The Importance of Creativity

I feel small.

I’m sitting here on the couch of our house in a city in a tiny country called the Netherlands. I just finished watching a documentary on Netflix about creativity; one of many, and all of them show different things. It reminded me about my creative journey and how it’s played a central role in my life. And still does.

I feel small because I’m just one person living in a world created by humans. And none of them was me. Well, that’s not entirely true. If we had bought any other house, that would’ve been true. But this house was designed for me. I sat down with an architect who turned my vision into something visual. And then into a blueprint. It’s because of me we have stairs that lead straight up to the first floor, and with just a two-step interruption, you can continue up to the second floor. There’s a reason why the room on the top floor has two doors to a big open space. And there’s also a reason why there’s a roof terrace facing West.

This house is uniquely me. I created this. Even if it was just the vision I had in my mind, and other people did the rest. It’s not a small feat, but I still feel small.

I feel small because I’m just one person on a planet with billions of other human beings, alive and dead, and even more if we count all living creatures. All of them contributed to the world that we see today. But some people will be remembered more than others. The ones that leave something behind. Something big, something significant. But mostly, the ones who had or have a vision and made it real.
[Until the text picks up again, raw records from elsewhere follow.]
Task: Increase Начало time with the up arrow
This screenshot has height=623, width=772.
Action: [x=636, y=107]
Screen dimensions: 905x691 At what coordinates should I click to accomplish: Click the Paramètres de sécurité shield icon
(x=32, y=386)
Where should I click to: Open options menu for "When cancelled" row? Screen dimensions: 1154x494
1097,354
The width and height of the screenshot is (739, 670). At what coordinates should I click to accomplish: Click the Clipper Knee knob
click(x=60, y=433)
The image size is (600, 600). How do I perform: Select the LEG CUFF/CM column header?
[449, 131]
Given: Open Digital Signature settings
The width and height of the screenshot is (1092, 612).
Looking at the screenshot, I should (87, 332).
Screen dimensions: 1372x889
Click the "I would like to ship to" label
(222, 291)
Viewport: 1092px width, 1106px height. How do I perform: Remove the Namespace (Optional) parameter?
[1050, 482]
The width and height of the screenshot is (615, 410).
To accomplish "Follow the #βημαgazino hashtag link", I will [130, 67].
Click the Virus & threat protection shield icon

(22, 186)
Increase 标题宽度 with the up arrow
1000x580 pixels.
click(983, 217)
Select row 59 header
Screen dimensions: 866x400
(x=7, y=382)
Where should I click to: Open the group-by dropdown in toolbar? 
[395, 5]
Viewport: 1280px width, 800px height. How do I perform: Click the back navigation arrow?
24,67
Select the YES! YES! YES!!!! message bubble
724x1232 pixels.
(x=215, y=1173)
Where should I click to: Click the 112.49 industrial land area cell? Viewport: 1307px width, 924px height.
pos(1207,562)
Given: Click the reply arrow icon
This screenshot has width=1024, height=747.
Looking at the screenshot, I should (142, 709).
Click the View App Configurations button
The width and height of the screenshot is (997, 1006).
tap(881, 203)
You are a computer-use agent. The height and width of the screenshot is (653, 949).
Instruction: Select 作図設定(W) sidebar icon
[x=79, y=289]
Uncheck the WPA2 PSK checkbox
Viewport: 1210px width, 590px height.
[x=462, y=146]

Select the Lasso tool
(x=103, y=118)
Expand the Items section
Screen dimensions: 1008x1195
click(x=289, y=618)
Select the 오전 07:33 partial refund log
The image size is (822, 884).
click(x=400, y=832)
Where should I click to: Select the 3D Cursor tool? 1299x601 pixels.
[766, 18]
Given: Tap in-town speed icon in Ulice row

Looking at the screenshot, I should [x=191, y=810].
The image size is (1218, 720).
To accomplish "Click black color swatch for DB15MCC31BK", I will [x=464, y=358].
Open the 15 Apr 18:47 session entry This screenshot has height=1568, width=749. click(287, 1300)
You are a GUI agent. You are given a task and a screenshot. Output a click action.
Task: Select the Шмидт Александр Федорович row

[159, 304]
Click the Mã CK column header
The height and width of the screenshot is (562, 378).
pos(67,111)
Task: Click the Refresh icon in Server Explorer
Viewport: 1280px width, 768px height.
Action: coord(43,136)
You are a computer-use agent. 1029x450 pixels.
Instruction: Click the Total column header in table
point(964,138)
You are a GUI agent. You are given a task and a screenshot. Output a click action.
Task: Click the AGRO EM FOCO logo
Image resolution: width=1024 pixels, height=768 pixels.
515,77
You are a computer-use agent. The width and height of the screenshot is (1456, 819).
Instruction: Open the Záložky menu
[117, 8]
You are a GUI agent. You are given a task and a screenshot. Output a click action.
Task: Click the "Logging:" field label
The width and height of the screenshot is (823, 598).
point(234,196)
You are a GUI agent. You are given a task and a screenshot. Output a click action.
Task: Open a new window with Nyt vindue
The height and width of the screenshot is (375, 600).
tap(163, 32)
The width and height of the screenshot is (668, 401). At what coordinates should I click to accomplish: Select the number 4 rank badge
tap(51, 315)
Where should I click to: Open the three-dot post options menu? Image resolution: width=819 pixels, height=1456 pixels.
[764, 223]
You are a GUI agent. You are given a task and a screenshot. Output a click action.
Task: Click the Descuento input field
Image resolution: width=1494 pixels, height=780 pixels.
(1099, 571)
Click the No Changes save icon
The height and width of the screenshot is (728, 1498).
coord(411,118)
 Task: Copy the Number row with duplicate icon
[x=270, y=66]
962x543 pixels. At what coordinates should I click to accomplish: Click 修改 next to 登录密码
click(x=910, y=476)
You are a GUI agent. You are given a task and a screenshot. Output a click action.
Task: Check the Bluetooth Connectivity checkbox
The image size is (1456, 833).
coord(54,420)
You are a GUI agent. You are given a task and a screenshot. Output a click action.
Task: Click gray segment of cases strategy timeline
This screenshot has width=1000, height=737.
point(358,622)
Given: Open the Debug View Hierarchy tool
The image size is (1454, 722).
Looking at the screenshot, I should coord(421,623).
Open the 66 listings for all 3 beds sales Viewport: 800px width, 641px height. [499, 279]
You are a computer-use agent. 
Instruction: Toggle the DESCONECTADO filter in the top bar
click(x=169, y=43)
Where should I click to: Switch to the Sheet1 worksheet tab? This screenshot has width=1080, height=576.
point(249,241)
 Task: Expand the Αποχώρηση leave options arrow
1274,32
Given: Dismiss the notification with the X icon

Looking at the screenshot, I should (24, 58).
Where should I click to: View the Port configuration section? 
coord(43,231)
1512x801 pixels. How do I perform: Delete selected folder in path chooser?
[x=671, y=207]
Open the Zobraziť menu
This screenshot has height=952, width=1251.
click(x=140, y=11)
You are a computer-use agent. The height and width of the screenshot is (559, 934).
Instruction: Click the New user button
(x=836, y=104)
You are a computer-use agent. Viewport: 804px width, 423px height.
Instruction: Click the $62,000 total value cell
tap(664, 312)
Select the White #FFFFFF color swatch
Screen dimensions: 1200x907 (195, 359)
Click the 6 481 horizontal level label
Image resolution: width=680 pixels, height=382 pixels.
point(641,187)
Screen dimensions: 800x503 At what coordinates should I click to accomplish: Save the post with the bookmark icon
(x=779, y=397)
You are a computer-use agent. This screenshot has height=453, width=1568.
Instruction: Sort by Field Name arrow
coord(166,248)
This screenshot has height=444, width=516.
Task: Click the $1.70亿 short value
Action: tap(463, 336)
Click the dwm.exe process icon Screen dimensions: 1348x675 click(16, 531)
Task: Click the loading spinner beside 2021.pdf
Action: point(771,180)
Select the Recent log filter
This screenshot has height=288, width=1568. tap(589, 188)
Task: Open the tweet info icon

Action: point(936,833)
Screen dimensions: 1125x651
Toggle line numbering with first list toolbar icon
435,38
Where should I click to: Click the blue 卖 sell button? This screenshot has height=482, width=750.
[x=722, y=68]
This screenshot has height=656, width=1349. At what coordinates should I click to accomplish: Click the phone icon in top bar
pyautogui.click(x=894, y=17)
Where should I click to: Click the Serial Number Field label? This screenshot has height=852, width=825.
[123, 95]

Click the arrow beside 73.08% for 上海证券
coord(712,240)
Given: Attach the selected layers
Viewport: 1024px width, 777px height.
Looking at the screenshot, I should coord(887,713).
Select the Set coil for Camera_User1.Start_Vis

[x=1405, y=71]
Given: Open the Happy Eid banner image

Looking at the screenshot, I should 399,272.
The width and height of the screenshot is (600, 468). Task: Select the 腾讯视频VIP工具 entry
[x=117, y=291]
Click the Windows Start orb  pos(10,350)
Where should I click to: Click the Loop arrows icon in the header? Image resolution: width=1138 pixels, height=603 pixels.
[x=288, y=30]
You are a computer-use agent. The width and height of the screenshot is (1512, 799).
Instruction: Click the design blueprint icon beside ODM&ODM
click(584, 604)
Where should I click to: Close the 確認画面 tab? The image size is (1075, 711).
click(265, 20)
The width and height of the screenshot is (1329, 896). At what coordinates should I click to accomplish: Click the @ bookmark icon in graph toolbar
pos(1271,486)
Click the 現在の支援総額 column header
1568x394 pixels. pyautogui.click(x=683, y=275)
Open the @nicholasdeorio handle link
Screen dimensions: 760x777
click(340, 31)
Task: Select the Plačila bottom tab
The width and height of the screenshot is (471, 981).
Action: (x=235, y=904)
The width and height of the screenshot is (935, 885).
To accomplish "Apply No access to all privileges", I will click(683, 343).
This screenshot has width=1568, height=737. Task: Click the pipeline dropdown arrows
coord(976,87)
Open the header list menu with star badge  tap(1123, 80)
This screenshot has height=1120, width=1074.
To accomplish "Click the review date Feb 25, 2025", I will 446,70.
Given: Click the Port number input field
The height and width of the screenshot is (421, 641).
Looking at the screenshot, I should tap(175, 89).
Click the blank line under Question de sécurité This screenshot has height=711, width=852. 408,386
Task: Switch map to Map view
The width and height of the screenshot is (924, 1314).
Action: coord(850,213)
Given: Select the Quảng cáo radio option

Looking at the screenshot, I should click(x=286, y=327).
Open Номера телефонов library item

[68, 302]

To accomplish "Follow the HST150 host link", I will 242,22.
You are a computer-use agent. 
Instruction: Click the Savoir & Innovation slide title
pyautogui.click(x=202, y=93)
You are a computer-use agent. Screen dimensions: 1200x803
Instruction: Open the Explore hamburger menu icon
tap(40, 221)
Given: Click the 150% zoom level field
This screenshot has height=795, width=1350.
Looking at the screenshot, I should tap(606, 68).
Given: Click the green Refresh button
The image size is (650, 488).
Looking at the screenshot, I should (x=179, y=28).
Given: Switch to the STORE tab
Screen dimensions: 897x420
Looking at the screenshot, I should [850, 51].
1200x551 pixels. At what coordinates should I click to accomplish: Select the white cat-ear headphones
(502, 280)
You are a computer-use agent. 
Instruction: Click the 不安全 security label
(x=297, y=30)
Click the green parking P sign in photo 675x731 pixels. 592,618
In the last couple of decades, we’ve seen huge progress in technology, and I’d like to argue that all of this comes from creativity. Creativity and vision go hand in hand, as we need creativity to come with a vision. Then it’s determination, perseverance, and a little bit of luck, to make the vision become reality.

I drew a lot as a kid, trying to get what was inside of my mind out on the page, but my hands didn’t listen well enough to my brain to convey what I was seeing with my mind’s eye. So I tried different things. I started coming up with stories, games, I used different toys to express what I was seeing. In the early ages of Photoshop, I managed to combine two or more pictures and make it one. I used the tools I had to try and make my vision become a reality. Some experiments were more successful than others. But I tried. I failed. I learned. And I moved on.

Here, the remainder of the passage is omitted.